Si quelque chose meurt, nous ne mourons pas avec : nous laissons mourir uniquement la forme, la coquille, sans exercer aucune possession ou idée qui nous appartient, qui est la nôtre. Ou éternel. Ce ne serait pas possible. Le vent souffle toujours où il veut.

Et si la franc-maçonnerie venait à mourir, vive la franc-maçonnerie.

Car infailliblement son noyau initiatique renaîtrait sous une autre forme pour donner vie à une nouvelle École, à une nouvelle Révolution, terme qui, astronomiquement, comme on le sait, désigne le mouvement qu’effectue un corps céleste autour d’un centre de masse jusqu’à ce qu’il retourne au point d’origine. Quelque chose renaît déjà sous nos yeux aveugles dans un ailleurs créatif, époustouflant et contemporain.

Une fois de plus, un cœur de femme et Sophia nous viennent en aide. L’un des nombreux enseignants trahis, inouïs, maintenu en marge des églises et temples « ensoleillés » de la franc-maçonnerie patriarcale.

Ce passage de sœur Katrei, tiré du texte « Devenir Dieu » du pseudo-meister Eckart, nous invite à abandonner la rationalité, les schémas, les définitions, pour entrer dans le plus pur vertige du détachement, du non-attachement et revenir, enfin, à notre propre origine.

Je suis là où j’étais avant d’être créé, là où il n’y a que Dieu et Dieu encore : il n’y a ni anges ni saints, ni chœurs angéliques ni cieux. Certains parlent de huit cieux et de neuf chœurs angéliques, mais là où je suis, il n’y a rien de tout cela.

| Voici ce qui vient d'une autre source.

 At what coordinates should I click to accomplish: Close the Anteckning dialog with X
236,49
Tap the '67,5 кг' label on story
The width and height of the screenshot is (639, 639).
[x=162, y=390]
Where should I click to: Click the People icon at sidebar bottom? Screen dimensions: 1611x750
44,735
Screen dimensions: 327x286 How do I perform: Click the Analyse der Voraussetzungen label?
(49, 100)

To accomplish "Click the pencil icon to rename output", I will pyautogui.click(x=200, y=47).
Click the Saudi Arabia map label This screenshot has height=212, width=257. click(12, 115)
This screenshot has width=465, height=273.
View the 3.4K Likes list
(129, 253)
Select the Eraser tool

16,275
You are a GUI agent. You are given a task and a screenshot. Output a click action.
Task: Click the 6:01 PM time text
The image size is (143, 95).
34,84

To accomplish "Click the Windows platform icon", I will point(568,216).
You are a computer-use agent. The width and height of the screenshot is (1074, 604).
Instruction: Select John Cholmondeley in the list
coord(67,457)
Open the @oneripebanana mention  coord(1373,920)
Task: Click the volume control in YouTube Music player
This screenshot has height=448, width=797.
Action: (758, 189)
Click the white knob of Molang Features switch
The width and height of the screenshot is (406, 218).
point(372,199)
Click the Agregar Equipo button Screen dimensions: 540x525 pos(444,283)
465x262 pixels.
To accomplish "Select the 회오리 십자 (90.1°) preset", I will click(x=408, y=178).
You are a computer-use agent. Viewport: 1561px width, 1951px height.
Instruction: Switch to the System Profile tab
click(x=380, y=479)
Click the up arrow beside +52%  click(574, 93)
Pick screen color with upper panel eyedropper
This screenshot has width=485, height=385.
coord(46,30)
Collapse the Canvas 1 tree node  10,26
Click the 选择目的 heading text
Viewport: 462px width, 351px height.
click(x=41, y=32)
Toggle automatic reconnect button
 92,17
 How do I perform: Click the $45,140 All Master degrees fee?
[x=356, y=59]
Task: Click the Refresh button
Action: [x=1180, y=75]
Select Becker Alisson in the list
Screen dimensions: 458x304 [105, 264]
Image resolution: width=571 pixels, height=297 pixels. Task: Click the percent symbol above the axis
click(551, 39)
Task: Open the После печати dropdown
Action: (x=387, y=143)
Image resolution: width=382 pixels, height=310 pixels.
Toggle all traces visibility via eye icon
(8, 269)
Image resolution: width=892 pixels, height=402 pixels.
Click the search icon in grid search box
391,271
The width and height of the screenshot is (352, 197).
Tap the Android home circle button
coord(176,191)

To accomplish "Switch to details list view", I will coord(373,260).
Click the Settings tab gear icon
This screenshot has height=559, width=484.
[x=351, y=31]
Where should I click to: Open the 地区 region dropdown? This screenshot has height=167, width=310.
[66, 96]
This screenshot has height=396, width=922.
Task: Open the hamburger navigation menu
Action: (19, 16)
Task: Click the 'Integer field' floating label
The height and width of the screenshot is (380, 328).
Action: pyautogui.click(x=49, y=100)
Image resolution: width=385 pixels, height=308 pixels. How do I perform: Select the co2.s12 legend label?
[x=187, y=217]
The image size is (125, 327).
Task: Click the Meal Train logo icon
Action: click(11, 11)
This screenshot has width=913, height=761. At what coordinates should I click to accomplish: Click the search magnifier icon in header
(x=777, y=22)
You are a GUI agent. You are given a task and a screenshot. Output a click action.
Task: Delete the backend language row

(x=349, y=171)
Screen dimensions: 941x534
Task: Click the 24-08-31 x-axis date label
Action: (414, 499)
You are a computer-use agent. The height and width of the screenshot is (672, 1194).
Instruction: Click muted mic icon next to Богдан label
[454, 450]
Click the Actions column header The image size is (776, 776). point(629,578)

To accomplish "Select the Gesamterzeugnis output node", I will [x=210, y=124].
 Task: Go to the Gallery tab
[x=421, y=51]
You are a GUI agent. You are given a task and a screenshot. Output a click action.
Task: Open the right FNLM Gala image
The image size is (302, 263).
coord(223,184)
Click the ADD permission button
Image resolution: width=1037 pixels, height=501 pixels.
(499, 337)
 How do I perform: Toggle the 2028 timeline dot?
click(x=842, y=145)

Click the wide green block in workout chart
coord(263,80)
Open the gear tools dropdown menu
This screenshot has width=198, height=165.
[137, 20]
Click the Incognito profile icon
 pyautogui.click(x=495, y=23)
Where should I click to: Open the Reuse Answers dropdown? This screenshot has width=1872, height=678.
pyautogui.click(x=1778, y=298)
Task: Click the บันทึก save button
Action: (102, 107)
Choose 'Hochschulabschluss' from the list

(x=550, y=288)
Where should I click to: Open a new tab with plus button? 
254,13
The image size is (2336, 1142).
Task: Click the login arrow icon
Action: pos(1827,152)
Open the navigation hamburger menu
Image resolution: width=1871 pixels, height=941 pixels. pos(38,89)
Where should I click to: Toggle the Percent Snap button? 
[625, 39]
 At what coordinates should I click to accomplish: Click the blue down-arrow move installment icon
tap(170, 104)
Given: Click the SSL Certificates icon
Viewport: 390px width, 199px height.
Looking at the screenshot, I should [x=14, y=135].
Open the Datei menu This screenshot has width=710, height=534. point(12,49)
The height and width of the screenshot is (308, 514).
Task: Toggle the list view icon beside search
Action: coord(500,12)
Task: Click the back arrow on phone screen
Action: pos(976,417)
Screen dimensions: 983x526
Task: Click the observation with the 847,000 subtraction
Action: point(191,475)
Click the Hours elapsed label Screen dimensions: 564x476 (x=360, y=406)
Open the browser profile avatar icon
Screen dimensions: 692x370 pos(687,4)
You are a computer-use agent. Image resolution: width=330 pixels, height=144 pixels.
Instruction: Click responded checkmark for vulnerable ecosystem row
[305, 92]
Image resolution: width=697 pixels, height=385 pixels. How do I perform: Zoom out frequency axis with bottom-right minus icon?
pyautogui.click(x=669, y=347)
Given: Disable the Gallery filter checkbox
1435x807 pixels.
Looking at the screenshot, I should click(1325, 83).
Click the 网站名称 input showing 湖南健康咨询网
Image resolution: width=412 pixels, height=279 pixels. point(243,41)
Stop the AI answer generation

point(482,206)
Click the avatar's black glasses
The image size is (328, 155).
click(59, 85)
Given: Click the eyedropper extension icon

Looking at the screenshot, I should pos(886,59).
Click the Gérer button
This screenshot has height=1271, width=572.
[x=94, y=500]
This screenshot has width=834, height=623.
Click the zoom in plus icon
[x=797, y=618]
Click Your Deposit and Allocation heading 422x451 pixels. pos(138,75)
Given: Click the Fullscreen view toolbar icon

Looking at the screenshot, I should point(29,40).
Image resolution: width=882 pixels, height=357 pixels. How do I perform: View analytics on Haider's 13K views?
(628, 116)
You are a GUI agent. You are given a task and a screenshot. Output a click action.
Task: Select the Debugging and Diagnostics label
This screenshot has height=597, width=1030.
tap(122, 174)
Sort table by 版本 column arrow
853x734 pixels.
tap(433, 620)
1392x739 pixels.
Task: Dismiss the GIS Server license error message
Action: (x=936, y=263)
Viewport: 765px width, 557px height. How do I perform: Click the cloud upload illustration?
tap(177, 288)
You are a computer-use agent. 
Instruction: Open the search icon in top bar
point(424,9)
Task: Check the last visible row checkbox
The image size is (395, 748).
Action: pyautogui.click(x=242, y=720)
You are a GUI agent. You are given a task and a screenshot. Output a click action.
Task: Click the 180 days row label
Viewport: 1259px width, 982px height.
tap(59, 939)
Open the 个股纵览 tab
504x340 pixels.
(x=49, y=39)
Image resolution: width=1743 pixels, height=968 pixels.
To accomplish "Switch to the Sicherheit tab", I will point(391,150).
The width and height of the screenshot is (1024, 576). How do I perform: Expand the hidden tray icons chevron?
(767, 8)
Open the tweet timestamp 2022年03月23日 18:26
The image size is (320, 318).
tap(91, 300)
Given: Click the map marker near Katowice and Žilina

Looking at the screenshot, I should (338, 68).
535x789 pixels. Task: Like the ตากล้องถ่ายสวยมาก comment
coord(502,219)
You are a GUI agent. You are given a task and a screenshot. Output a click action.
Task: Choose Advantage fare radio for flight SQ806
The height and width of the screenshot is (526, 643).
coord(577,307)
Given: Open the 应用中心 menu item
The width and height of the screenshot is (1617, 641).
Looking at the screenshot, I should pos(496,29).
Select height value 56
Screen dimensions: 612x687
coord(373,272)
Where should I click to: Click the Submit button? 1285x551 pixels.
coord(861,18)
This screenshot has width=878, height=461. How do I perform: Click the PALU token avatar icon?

Sachez-le : tout ce qui s’exprime avec des mots et qui est proposé aux hommes à travers des images n’est qu’un moyen pour les attirer vers Dieu.

Mais sachez qu’en Dieu il n’y a rien d’autre que Dieu, sachez qu’aucune âme ne peut entrer en Dieu si elle n’est d’abord devenue Dieu, puisqu’elle était Dieu avant d’être créée.